The following article written by Leon Thompson appeared in the Weekend Edition of The St. Albans Messenger, February 9, 2012



More land lost to hunting

Fairfax couple's dog survives shot to chest

By LEON THOMPSON, Special to the Messenger


FAIRFAX - Janet Bonneau and her husband, Dana Howard, have lived on 141 wooded acres of property here for 14 years, and let plenty of people hunt on it.

But not anymore. Not after last November.

On the twenty-fifth of the month, Dana was in Albany; N.Y., bringing his son back to college after Thanksgiving break. In Vermont, rifle season was ending - the last day of deer hunting for many.

Janet, at home on Carroll Hill Road, was outside with her three German Shepard dogs: Cesar, 14; Spirit, 5; and Ruger, who had just turned 2. She was waiting for Dana's return from New York and tossing sticks and balls to the dogs near a barn on the 1/4 -acre of cleared property surrounding their home.

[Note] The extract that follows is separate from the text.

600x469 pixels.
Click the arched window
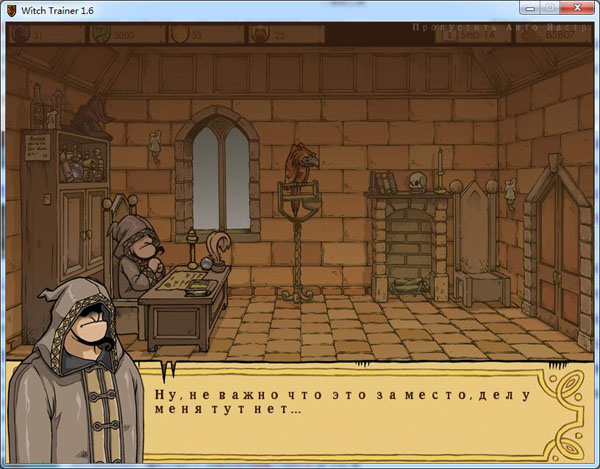(x=221, y=168)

Janet went to the woodshed. The dogs were in her sight. All three of them were at the back, screen door when she brought an armload of wood into the house and dropped it by the woodstove. When she turned around 10 seconds later, Ruger was gone.

Janet called Cesar and Spirit inside before she bolted back outside. "Ruuugerrr! Ruuugerrr!"

Nothing.

"I never heard the gun, never heard a single gunshot," Janet said last week, in recounting that day with Dana over coffee in St. Albans. "There must have been a gunshot at the same time 1 dropped the wood. That's all that makes sense to me."

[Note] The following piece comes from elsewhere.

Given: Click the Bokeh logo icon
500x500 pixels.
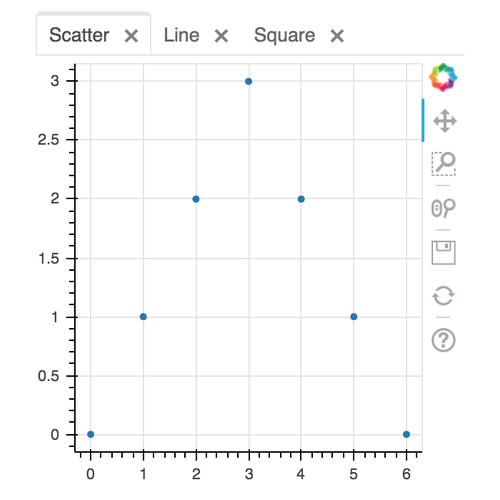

One fact remains: when Ruger limped from the woods and into the house he dripped blood from beneath his left front leg. "At first, I thought he was impaled by stick or barbwire," Janet recalled.

Ruger didn't whimper or cry. Janet phoned Burlington Emergency & Veterinary Services (BEVS), in Williston. "Bring him down right away," a BEVS staffer said.

An X-ray revealed Ruger was shot. The bullet entered his chest from the right, causing a 2.5 to 3.5-centimer wound, and exited under his left front leg. He sustained significant muscle and tissue damage. Had the bullet veered 1 centimeter toward his chest, it would have struck bone and killed him.

"That's the only reason he lived," Dana said.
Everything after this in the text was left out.